#### [What to produce]
Rewrite everything from "Screen dimensions: 657x1373" down to the end of the items, switching "dropdown" for "menu" and keeping everything else the same. Leave the pictures out of your answer.

* START Supplied records *

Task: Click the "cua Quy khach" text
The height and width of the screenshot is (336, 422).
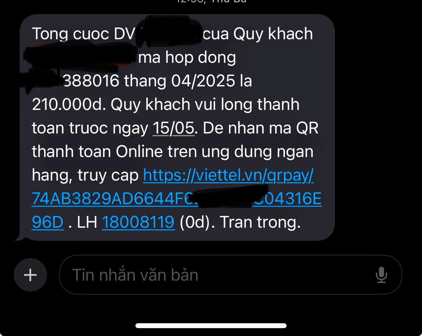Action: 257,34
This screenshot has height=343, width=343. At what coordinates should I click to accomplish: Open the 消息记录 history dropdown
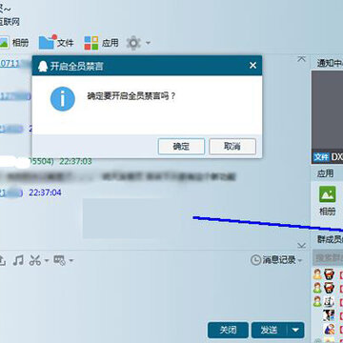pyautogui.click(x=276, y=260)
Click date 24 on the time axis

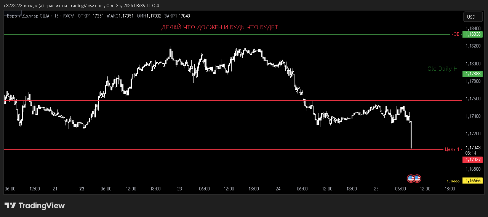click(278, 189)
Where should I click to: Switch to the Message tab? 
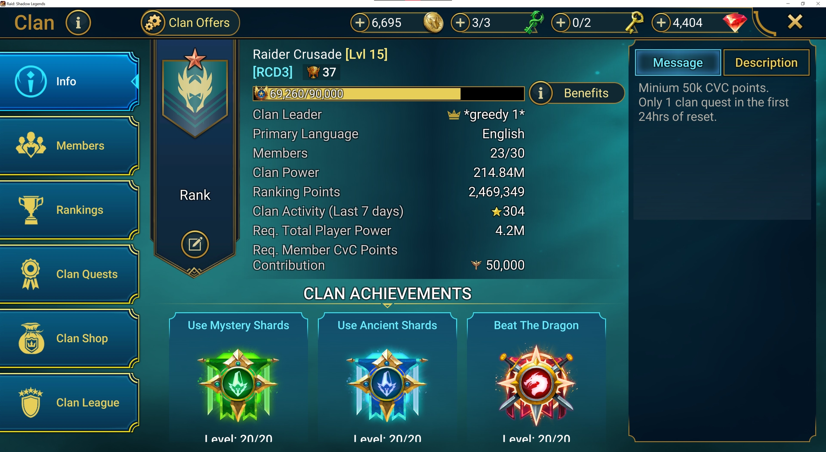(678, 62)
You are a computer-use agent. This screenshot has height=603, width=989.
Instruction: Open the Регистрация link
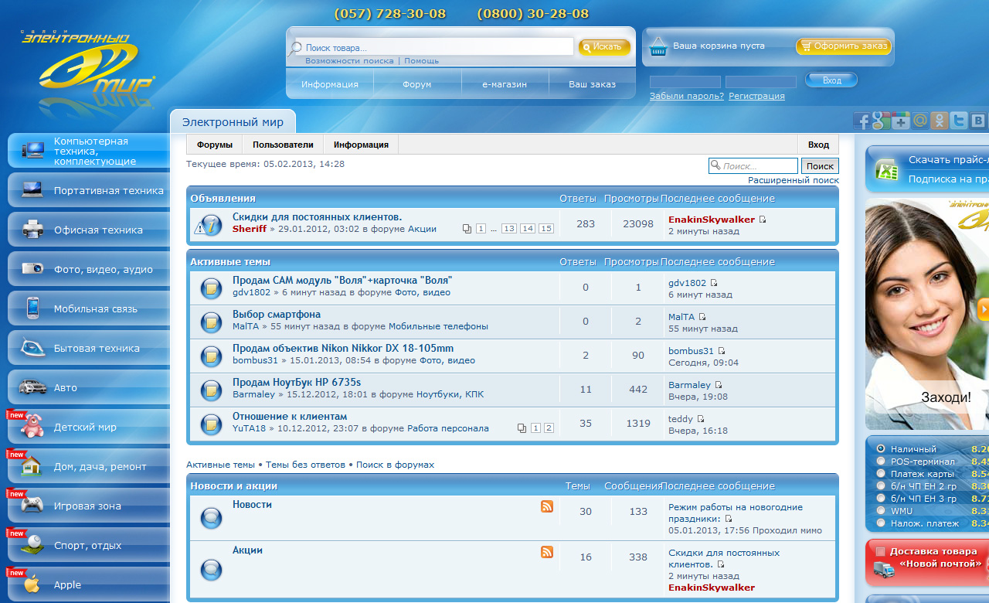(756, 97)
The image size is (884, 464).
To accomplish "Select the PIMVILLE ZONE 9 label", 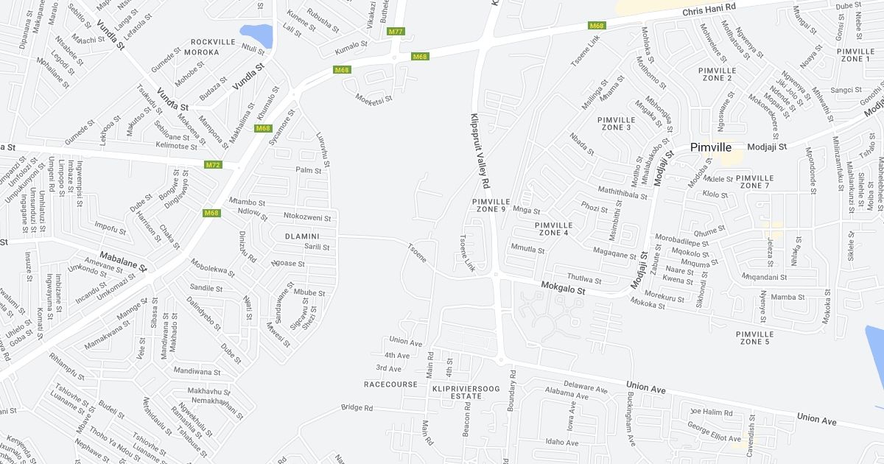I will tap(490, 205).
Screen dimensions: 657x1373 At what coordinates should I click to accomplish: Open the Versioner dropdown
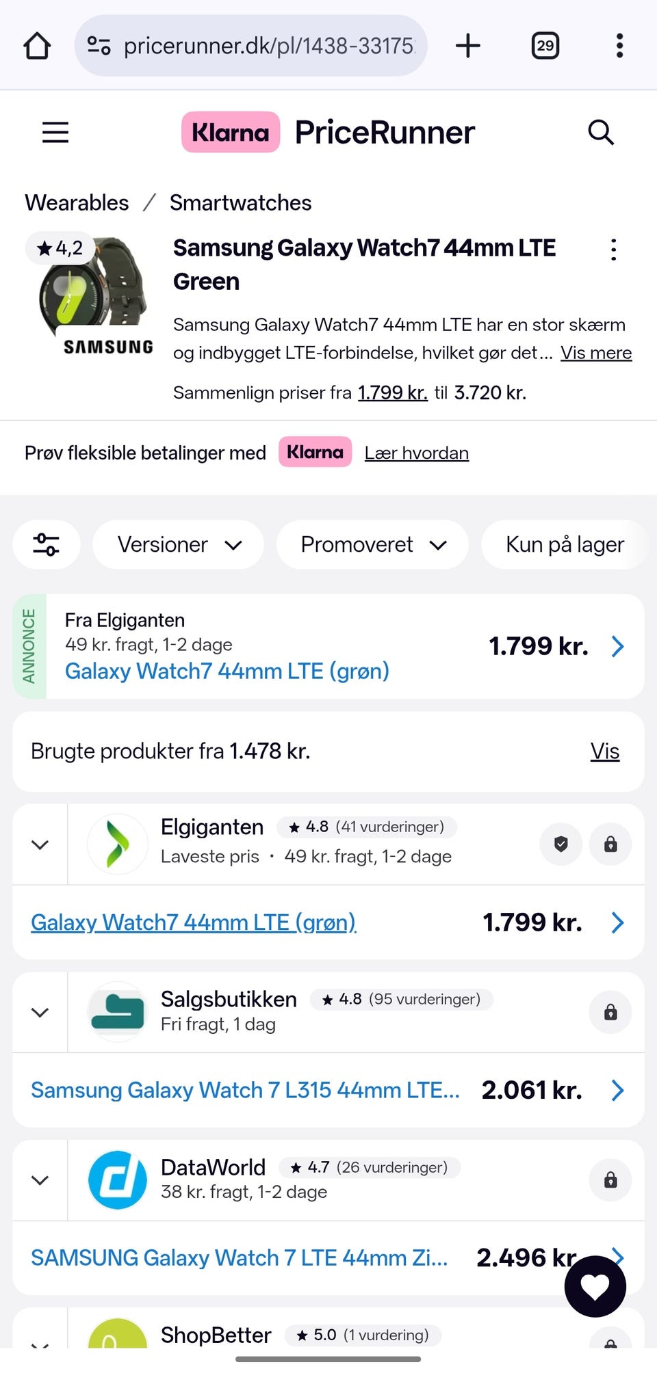point(179,544)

* END Supplied records *

#### [Answer to the problem]
Screen dimensions: 657x1373 At what coordinates should I click to accomplish: Open the Versioner menu
point(179,544)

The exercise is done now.